JEFF PEARLMAN

JEFF PEARLMAN

Bianca Webster

If you do this journalism thing long enough, stories tend to come and go like leaves on a yard. Some are beautiful, some are ugly, some are bright and colorful, some are dull and green. Come day’s end, most are, relatively speaking, irrelevent. Somewhere in a Nashville library, one can find clippings from myriad high school sporting events I covered and would never, ever recall.

It is what it is.

Every so often, however, a story comes along and sticks with you. I’ve had that, oh, 20 times. But it’d been a while …

Until this.

I initially pitched this piece to Westchester Magazine, oh, a year ago. I wanted to write about the stone in front of my kids’ elemtary school; the one that honored a girl named Bianca Webster. I thought how sad it was, the way we put up memorials to remember, then inevitably forget.
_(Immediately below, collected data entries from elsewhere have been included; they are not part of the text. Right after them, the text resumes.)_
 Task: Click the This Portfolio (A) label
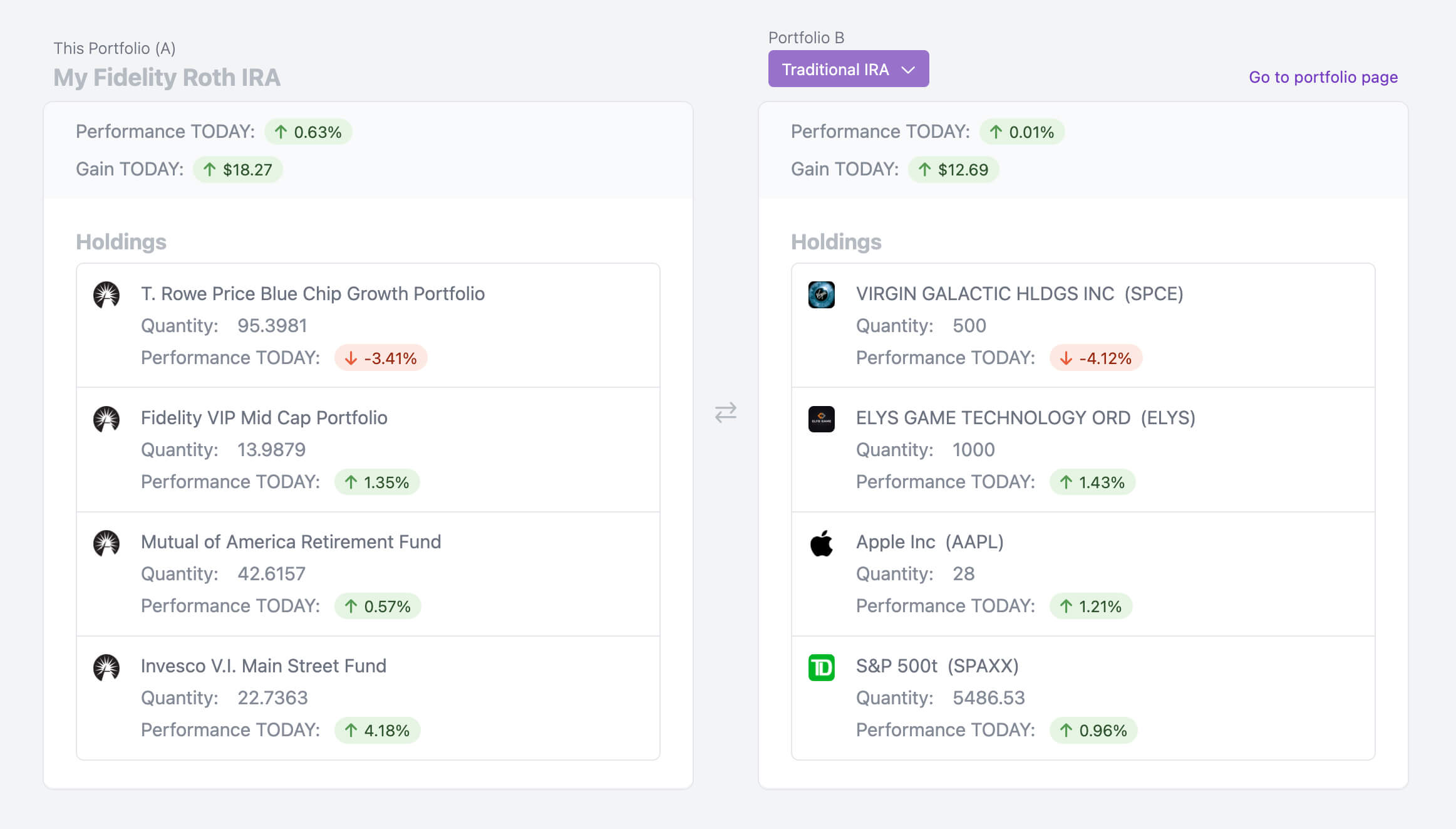pyautogui.click(x=114, y=48)
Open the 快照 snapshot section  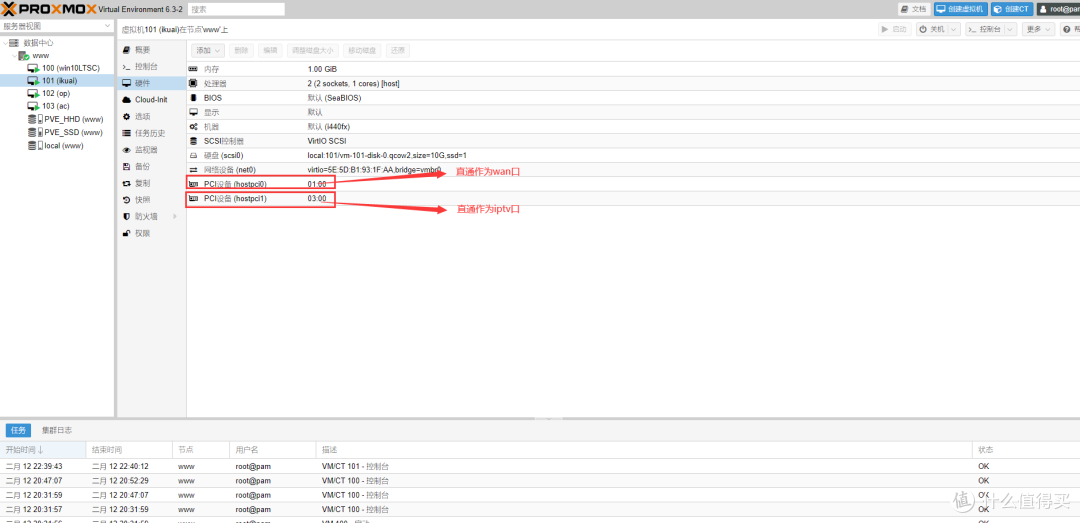tap(142, 200)
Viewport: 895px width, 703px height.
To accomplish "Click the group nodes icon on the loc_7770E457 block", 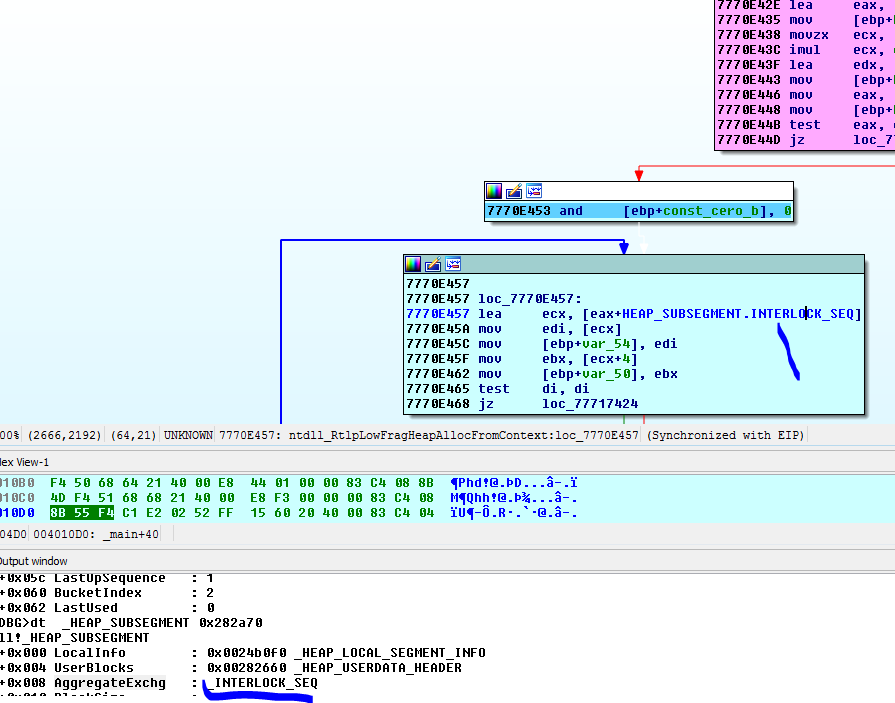I will [x=453, y=264].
The editors agreed, and offered me $400 (small pay for a 2,500-word piece). Then, once I submitted it, they no longer showed much interest. I like the folks at Westchester Magazine, but this one stung. I have my suspicions why the story never made print, but, well, those are mine, and mine only. I was pissed, to say the least.

Anyhow, the good folks at Patch saved Bianca Webster. Michael Woyton, the editor at New Rochelle Patch, said he loved the piece, and would happily run it. Which was good enough for me.

I’ve never received a dime for Bianca Webster’s saga and, in an odd sense, I’m glad about that.

This was never about money.

It was about a girl.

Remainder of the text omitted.